In [None]:
# ===========================
# ФАЙЛ ДЛЯ ПОИСКА ОШИБОК ПРЕДСКАЗАНИЙ (Colab)
# ===========================
# Установка зависимостей (без шума)
!pip -q install transformers==4.44.2 tokenizers==0.19.1 pytorch-crf==0.7.2 seqeval==1.2.2 pandas tqdm

In [None]:
import os, re, ast, json, random
from typing import List, Tuple, Dict

import numpy as np
import pandas as pd
from tqdm.auto import tqdm

import torch
import torch.nn as nn
from transformers import AutoTokenizer, AutoModel
from torchcrf import CRF
from seqeval.metrics import classification_report, f1_score

In [None]:
# --- Подключаем Google Drive ---
from google.colab import drive
drive.mount('/content/drive', force_remount=True)

In [None]:
# ===========================
# КОНФИГ
# ===========================
MODEL_DIR = "/content/drive/MyDrive/var_model_3"   # содержит: model.pt, labels.txt, tokenizer/
TRAIN_CSV = "/content/drive/MyDrive/train.csv"     # содержит: sample;annotation
OUT_DIR   = "/content/drive/MyDrive/var_model_3_analysis"
ERRORS_CSV = os.path.join(OUT_DIR, "errors.csv")

MAX_LEN    = 96        # длина последовательности (сабтокены)
BIAS_SCALE = 0.5       # сила мягких подсказок
SEED       = 42
os.makedirs(OUT_DIR, exist_ok=True)

random.seed(SEED); np.random.seed(SEED); torch.manual_seed(SEED)
DEVICE = torch.device("cuda" if torch.cuda.is_available() else "cpu")
print("Device:", DEVICE)

In [None]:
# ===========================
# Утилиты: токены по словам, мягкие подсказки, парсер annotation
# ===========================
WS_RE = re.compile(r"\S+")
NUM_RE = re.compile(r"^\d+[\d,.]*$")
ASCII_RE = re.compile(r"^[A-Za-z]+$")

--- ЗАДАНИЕ ---
Повторите дословно фрагмент приведенного выше документа между «BIAS_SCALE = 0.5» и «random.seed(SEED); np.random.seed(SEED); torch.manual_seed(SEED)» включительно.

--- ЗАПИСИ ДАННЫХ ---
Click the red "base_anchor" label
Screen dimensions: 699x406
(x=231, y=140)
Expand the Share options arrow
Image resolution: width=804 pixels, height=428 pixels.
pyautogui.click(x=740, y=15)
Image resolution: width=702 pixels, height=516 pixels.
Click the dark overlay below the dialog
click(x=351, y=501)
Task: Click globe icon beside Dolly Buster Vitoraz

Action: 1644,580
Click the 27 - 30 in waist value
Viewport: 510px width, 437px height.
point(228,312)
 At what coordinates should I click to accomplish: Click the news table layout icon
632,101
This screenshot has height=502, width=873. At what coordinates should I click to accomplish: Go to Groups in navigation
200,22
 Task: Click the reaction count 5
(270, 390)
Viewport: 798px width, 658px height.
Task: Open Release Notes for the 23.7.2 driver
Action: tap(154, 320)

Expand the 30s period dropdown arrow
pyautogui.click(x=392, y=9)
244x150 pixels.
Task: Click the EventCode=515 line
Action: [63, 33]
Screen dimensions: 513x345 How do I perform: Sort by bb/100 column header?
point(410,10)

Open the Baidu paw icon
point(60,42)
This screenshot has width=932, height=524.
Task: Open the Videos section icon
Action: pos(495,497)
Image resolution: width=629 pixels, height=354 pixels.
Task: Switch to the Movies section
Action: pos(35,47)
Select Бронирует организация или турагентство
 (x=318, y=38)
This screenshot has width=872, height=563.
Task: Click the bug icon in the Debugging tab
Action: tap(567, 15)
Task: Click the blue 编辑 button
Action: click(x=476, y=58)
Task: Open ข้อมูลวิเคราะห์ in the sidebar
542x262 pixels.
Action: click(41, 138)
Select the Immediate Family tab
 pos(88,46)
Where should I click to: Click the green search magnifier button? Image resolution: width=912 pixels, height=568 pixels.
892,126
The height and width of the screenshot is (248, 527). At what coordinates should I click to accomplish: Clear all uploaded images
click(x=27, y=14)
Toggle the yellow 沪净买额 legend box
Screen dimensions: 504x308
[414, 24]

--- РЕШЕНИЕ ЗАДАНИЯ ---
BIAS_SCALE = 0.5       # сила мягких подсказок
SEED       = 42
os.makedirs(OUT_DIR, exist_ok=True)

random.seed(SEED); np.random.seed(SEED); torch.manual_seed(SEED)